## BEGIN Data in this exercise

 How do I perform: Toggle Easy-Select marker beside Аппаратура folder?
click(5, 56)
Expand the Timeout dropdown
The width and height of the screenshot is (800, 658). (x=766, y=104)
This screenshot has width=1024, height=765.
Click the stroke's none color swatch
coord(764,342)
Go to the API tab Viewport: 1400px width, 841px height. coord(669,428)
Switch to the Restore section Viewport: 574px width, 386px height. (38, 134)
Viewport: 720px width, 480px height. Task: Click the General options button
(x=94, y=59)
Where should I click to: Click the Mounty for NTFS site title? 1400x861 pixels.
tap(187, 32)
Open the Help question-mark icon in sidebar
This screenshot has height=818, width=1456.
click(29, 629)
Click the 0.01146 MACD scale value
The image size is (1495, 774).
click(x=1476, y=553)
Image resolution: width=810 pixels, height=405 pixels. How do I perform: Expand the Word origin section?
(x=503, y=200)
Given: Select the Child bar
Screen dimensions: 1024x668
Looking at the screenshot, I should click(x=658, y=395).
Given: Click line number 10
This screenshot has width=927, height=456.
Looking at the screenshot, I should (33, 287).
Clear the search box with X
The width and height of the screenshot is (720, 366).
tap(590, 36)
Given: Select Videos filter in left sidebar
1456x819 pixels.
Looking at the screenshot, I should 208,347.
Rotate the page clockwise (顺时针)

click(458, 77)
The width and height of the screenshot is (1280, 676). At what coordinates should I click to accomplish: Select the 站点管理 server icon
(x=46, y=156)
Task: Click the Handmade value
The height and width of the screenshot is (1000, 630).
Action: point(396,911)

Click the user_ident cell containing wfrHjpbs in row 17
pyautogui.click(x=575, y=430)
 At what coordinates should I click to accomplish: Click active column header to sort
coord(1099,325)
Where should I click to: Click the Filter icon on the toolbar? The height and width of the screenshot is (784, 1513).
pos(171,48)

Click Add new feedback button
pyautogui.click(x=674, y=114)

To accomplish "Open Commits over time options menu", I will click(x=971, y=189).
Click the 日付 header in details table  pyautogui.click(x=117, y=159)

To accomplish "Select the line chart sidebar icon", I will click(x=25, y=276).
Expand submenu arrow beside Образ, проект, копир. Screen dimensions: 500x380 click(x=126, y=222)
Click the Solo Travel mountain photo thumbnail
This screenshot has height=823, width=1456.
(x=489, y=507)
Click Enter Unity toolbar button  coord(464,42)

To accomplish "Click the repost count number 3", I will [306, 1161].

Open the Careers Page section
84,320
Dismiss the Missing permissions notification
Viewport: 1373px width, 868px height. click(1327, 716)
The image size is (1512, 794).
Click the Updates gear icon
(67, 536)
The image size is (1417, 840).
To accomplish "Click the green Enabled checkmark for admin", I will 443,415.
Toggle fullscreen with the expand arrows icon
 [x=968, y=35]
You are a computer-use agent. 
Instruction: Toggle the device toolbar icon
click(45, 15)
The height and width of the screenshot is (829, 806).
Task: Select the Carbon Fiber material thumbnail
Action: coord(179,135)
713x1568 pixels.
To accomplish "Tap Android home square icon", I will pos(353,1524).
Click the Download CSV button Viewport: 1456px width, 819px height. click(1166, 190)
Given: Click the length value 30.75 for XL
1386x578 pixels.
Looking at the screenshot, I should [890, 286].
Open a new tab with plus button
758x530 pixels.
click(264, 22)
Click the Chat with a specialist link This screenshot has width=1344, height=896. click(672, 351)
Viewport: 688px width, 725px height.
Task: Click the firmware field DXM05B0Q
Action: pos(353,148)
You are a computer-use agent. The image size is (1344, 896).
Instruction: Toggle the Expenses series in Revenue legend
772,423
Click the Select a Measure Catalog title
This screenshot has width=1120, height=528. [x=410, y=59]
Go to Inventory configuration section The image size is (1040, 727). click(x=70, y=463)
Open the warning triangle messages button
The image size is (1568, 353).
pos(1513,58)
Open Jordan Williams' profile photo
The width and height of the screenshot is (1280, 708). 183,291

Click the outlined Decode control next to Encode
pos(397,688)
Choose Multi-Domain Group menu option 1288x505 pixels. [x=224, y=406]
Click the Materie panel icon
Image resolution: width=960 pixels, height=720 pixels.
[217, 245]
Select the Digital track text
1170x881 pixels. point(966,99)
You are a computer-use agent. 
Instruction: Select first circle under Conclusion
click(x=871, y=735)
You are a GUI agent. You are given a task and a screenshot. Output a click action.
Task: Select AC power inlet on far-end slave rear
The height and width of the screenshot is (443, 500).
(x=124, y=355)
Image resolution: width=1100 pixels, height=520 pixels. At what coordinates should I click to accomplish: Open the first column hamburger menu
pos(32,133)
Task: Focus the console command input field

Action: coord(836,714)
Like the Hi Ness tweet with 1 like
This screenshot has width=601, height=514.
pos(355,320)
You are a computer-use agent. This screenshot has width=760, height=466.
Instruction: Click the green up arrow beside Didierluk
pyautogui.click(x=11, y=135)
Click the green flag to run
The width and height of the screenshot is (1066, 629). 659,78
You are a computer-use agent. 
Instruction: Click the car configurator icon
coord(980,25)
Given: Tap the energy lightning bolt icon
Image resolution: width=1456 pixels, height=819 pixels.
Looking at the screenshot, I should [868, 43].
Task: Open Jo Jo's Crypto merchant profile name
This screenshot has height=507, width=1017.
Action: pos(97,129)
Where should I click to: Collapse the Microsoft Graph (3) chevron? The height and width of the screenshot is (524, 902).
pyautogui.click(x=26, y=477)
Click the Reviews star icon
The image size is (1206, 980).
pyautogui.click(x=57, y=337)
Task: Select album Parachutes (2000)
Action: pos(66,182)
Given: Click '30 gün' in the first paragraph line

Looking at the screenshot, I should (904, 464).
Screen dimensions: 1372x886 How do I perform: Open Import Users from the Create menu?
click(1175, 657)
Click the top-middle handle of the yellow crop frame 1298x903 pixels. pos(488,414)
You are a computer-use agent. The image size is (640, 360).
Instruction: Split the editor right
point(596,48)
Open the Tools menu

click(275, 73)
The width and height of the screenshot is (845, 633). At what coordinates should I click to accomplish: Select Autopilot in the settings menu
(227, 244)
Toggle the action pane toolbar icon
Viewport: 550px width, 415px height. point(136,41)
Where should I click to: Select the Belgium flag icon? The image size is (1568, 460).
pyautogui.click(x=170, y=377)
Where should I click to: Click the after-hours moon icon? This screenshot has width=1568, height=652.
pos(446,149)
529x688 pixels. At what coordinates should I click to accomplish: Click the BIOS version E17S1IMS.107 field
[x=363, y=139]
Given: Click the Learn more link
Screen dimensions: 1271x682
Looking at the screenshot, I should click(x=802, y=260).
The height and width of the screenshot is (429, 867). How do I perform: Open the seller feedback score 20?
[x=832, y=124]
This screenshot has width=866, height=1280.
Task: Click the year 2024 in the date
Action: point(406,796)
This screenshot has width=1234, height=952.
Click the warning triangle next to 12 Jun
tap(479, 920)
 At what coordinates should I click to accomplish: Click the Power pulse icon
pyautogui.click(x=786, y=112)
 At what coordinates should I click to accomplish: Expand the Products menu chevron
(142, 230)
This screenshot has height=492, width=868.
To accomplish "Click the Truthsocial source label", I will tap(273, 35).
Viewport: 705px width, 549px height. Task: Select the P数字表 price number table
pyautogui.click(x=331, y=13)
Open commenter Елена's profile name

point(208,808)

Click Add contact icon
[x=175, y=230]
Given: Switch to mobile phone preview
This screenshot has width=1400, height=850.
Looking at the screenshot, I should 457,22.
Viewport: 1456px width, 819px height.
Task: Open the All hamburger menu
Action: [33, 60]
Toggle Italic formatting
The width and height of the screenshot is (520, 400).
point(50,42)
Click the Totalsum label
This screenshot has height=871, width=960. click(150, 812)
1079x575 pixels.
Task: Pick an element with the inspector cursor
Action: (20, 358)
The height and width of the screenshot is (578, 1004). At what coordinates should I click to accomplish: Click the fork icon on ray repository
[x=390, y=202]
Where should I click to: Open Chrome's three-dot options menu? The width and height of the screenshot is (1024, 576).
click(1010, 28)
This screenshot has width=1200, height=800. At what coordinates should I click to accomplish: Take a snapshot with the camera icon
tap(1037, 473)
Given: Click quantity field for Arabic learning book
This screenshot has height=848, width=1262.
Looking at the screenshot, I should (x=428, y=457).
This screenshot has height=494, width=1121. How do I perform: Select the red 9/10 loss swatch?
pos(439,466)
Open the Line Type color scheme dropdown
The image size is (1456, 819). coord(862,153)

## END Data in this exercise

Goal of the exercise: Output the items verbatim, starting from the very first line and ending with the line containing "click(29, 629)", including both of those lines.

Expected answer:
 How do I perform: Toggle Easy-Select marker beside Аппаратура folder?
click(5, 56)
Expand the Timeout dropdown
The width and height of the screenshot is (800, 658). (x=766, y=104)
This screenshot has width=1024, height=765.
Click the stroke's none color swatch
coord(764,342)
Go to the API tab Viewport: 1400px width, 841px height. coord(669,428)
Switch to the Restore section Viewport: 574px width, 386px height. (38, 134)
Viewport: 720px width, 480px height. Task: Click the General options button
(x=94, y=59)
Where should I click to: Click the Mounty for NTFS site title? 1400x861 pixels.
tap(187, 32)
Open the Help question-mark icon in sidebar
This screenshot has height=818, width=1456.
click(29, 629)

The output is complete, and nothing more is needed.